My ex-husband and I had a lot of songs that we were obsessed with, but there were 2 that we considered “our” songs. One is the song I walked down the aisle to, and the other is one that we came across after we were married but that we felt just “fit”.
The song we had for our wedding was a song called “You” by Evanescence. (Luckily my music taste has changed quite a bit in the last 9 years.) The other song is “You Belong To Me”, specifically the Jason Wade version. I haven’t listened to either of these songs in at least 4 years, but I was going through some boxes of stuff I’ve been avoiding since I separated from my ex, and found some letters he’d written to me that mentioned some of “our” songs, so I gave them a listen a couple days ago.
There’s a lyric near the end of “You” that says “Now that you love me, I love myself. I never thought I would say that.” And “You Belong to Me” is very self-explanatory. I still think it is a beautiful song (especially this version, because I’m a sucker for an acoustic guitar), but carries a whole new meaning looking back at my relationship. Listening to them on this side of divorce definitely gives me, or reinforces, the new perspective I’ve gained in the last couple months.
I lived my life for my ex-husband. I thought that, until I met him, I was worth nothing. He gave me purpose, he gave me someone to take care of, to love unconditionally, and if I just gave him time, he’d love me unconditionally as well. My self worth was caught up in how he felt about me. When he was upset with me, I was a piece of shit, and during the good times, when he was happy, I thought I felt like my life was complete, and we were meant to be together. I wanted to do anything to be with him, to make him happy, to keep him on the right track in life, and at the time, I thought that’s what I wanted in return. I wanted to belong to someone. And when he heard this song and shared it with me, I was so happy that he thought of me like that, that he wanted me so badly, that he demanded I remember that I was his no matter what.

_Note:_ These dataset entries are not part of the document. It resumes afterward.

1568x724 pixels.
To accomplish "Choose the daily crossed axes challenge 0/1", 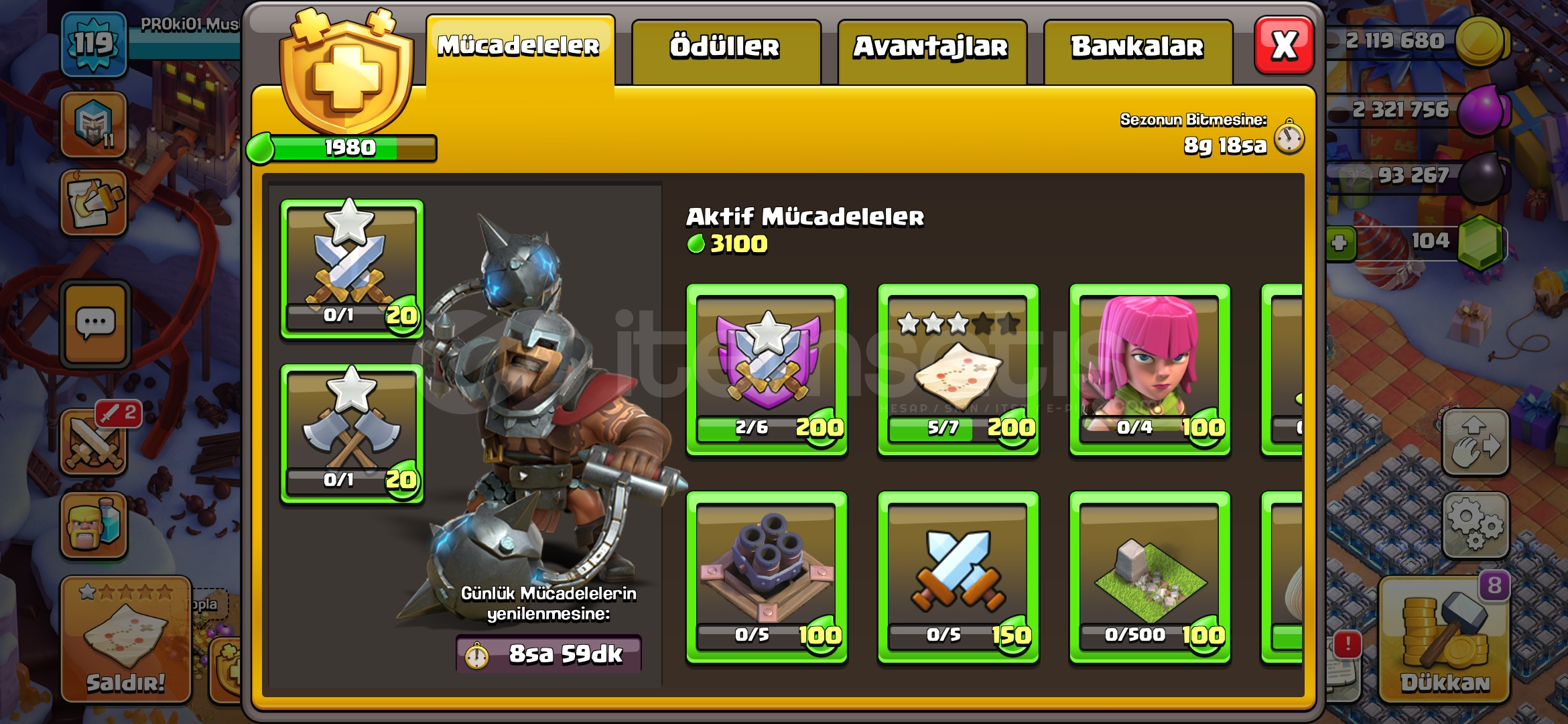I will click(x=352, y=434).
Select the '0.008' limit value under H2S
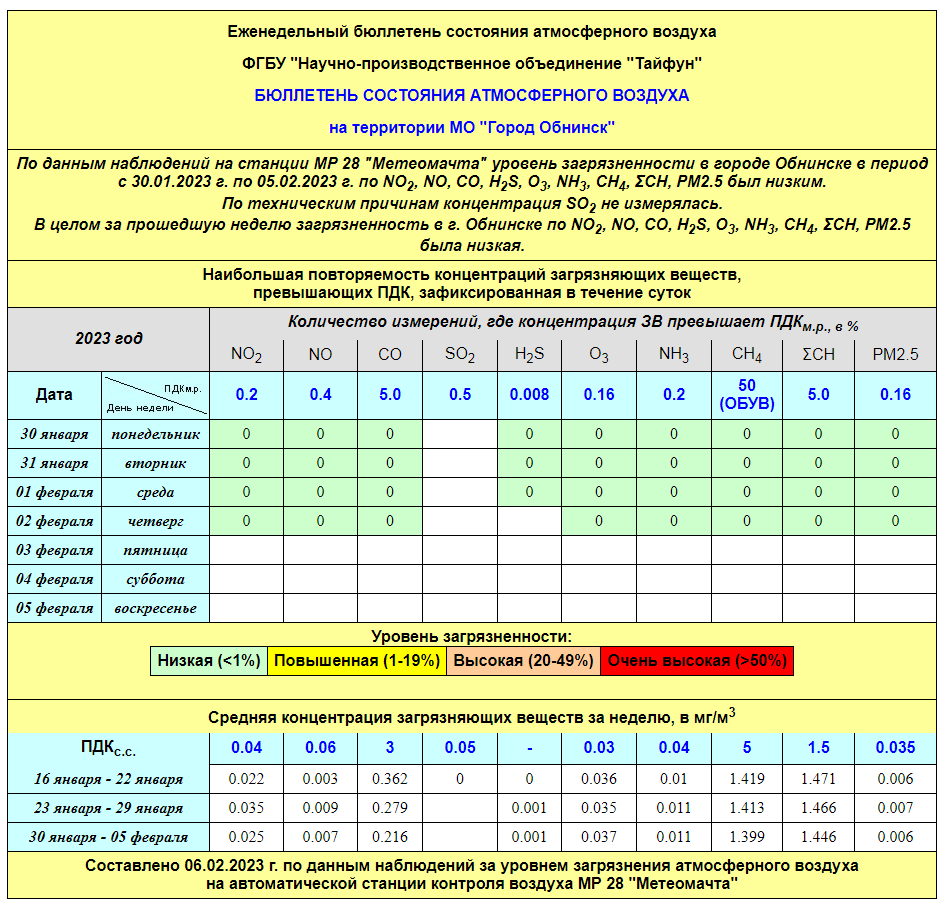The height and width of the screenshot is (910, 945). 529,394
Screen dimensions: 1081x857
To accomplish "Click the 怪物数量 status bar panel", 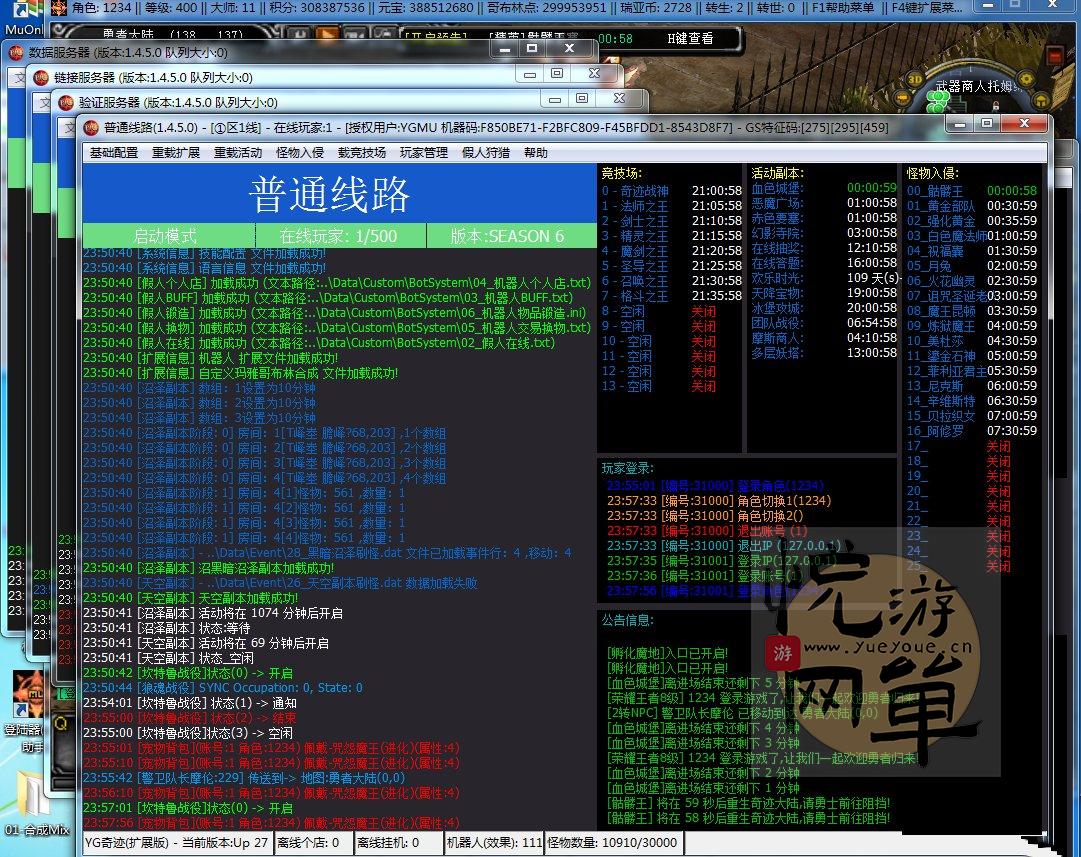I will pos(612,843).
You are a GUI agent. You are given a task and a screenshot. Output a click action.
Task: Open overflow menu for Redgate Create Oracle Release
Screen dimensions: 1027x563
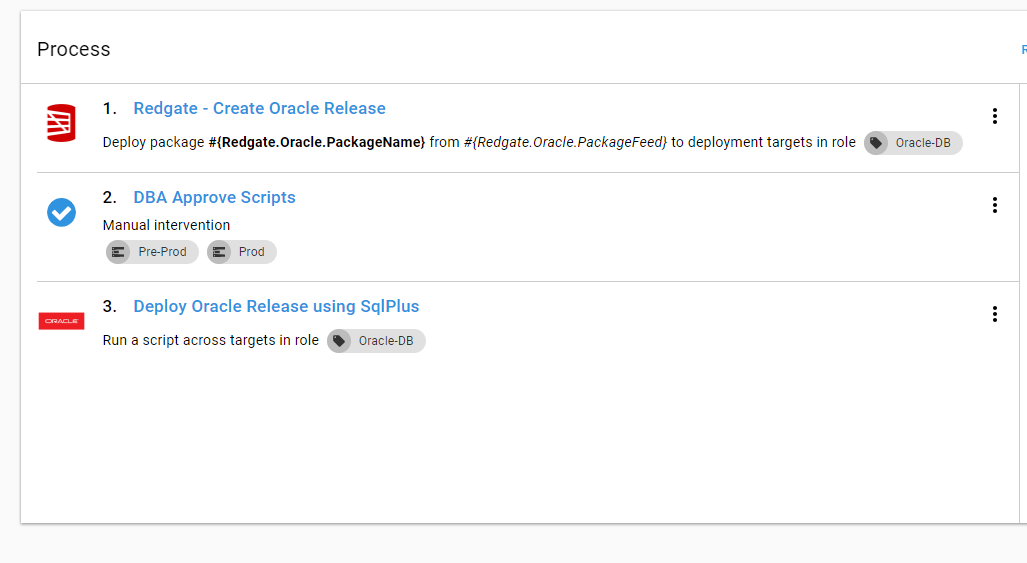pos(994,116)
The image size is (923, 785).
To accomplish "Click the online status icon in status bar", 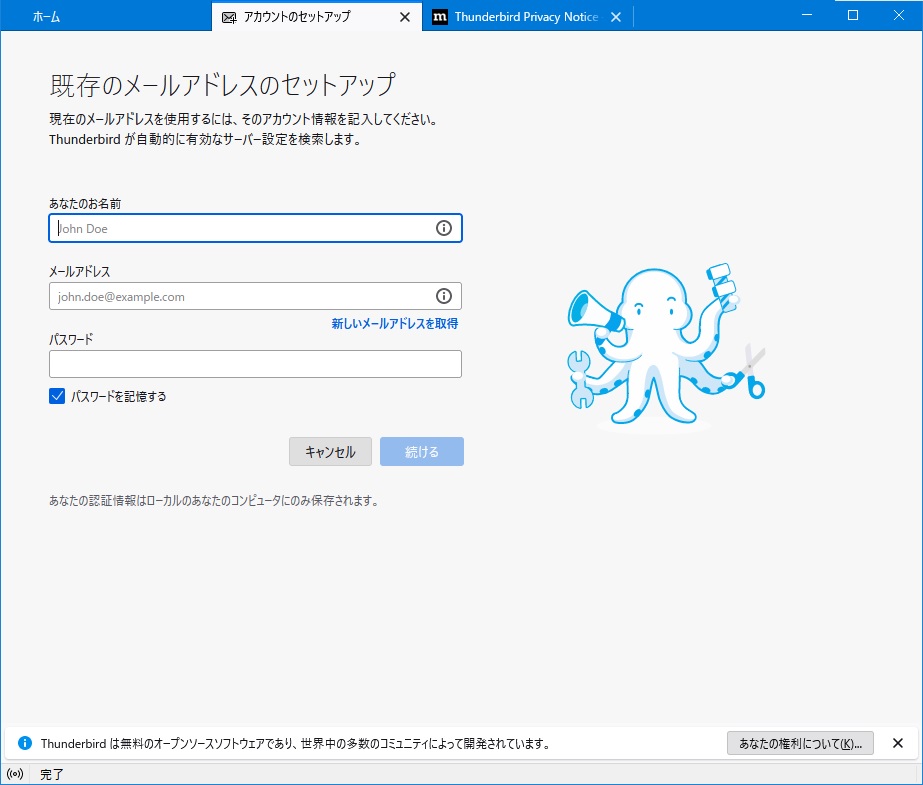I will coord(15,774).
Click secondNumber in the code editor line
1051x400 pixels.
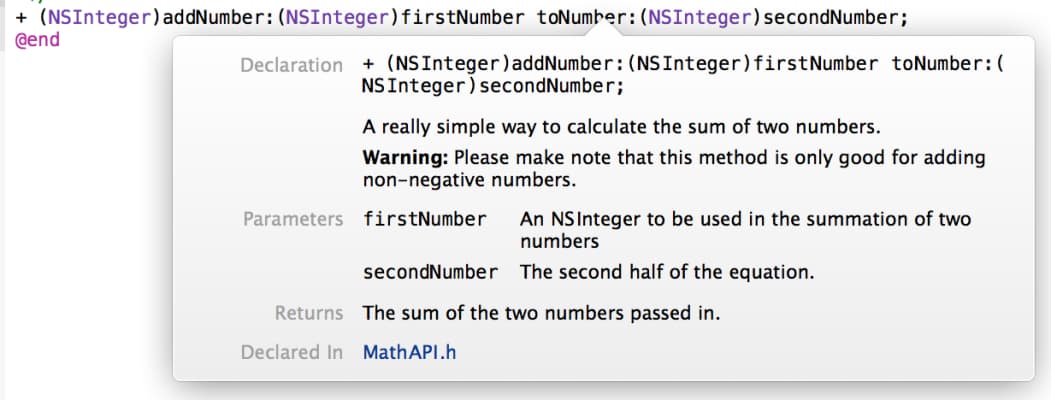click(834, 17)
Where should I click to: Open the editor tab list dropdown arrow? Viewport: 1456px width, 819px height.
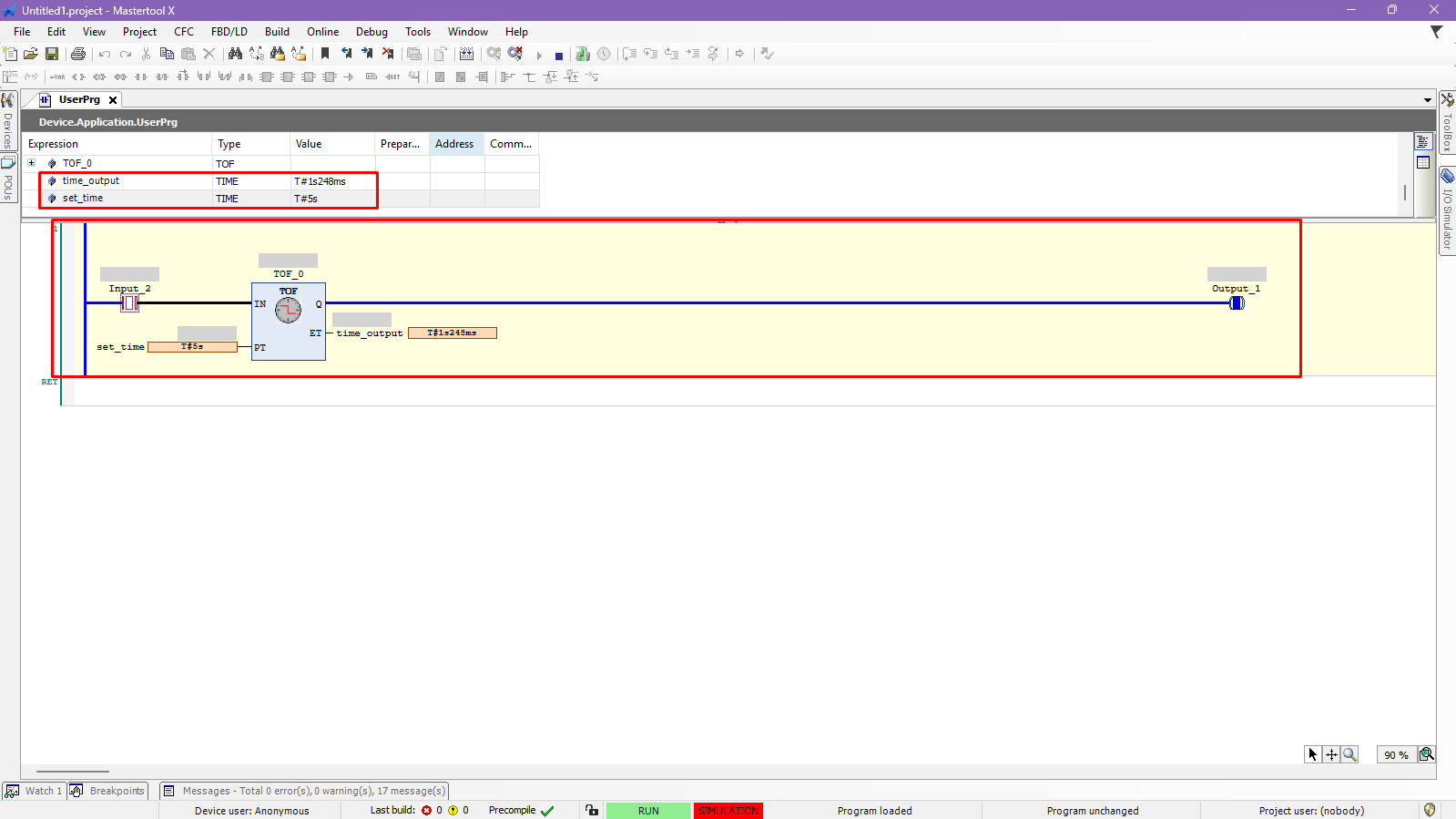[x=1427, y=100]
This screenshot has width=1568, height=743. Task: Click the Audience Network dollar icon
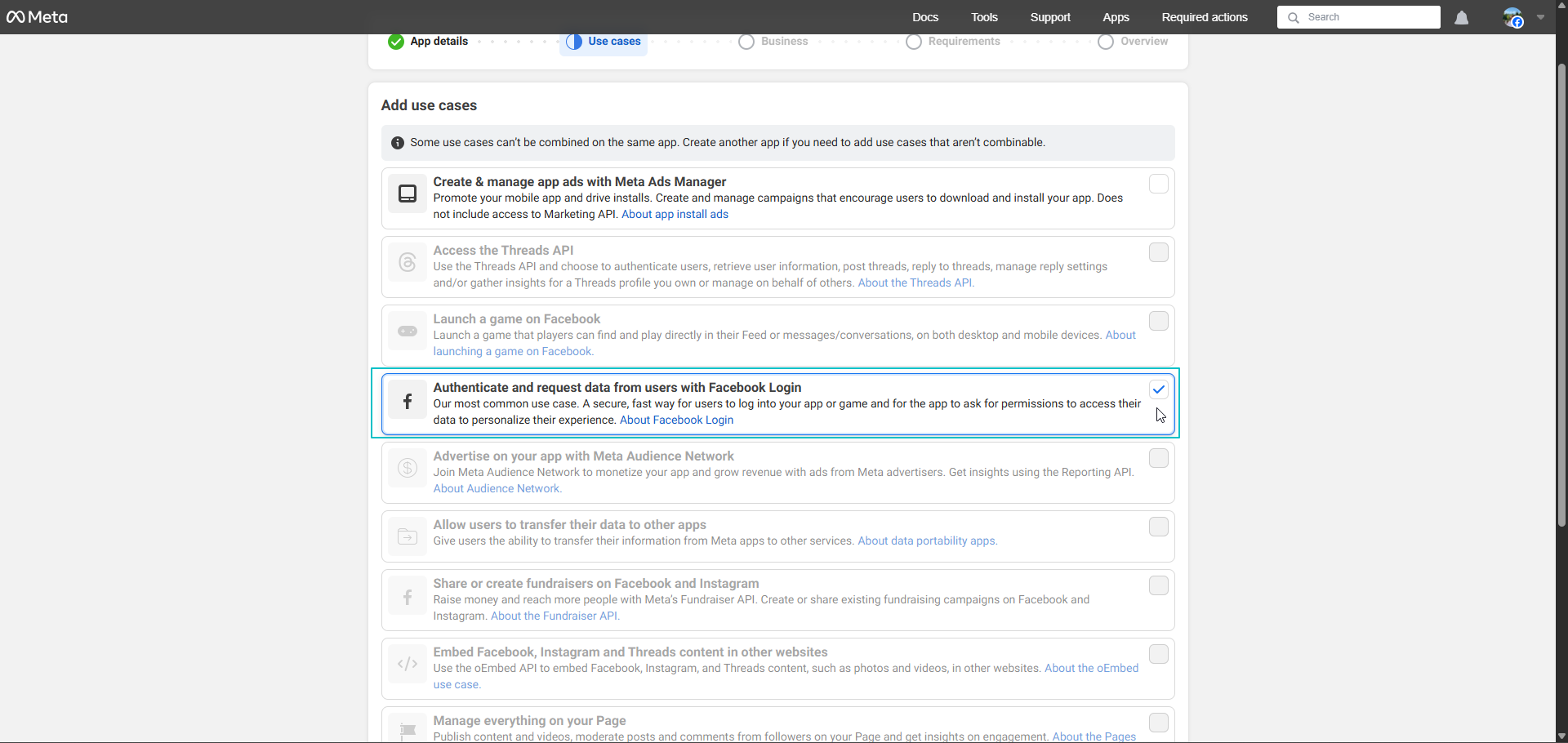(408, 469)
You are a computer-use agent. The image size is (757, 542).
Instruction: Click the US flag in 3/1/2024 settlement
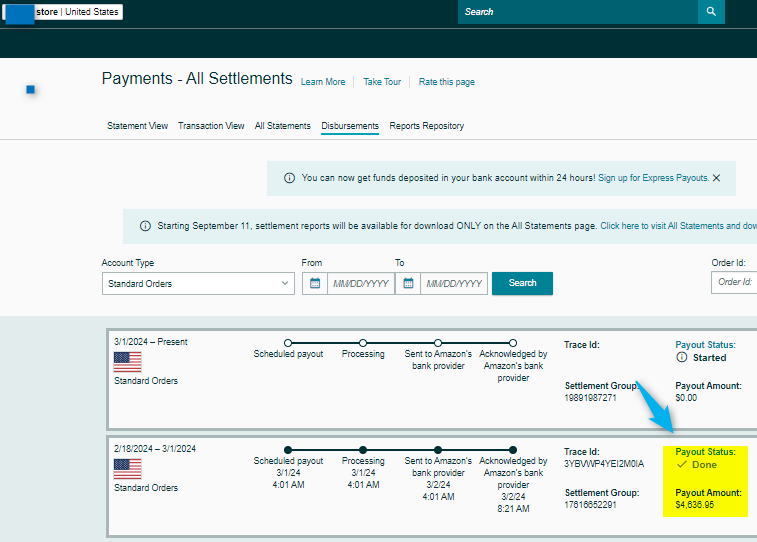click(128, 361)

But looking back, something always felt off. I chalked the feeling up to my extreme depression, and the fact that we couldn’t get pregnant, and dozens of other reasons that were just excuses for the fact that I knew deep down I didn’t belong with him, and I definitely didn’t belong to him.
Listening to these songs, I think I was a bit shocked at how warped my idea of a healthy relationship was. I truly believed there was no way I could love myself, and his love was the only thing that made me a whole person. He was my entire world, and he was suffocating me.
Reading through the letters and reflecting on the time we shared together, I won’t say I regret it necessarily. I’m sorry I wasted so much time on him, but I did learn a lot. Or, am still in the process of learning. I’ve learned that I will never let anyone else become my world. I love my fiance, and I can’t wait to share my life with him, and while he is a big part of my life, and makes me happier than I once ever thought I could be, I don’t feel like I can only love myself because he loves me. I’ve learned that unconditional love doesn’t apply to someone who is slowly sucking the life out of you.
And I think the biggest thing I’ve learned, is that I will never belong to someone else. I’m not yet where I want to be in life, and I still have a lot of changes I want to make. But only I can make those changes, only I can truly make myself happy, and the only person I will ever belong to again, is me.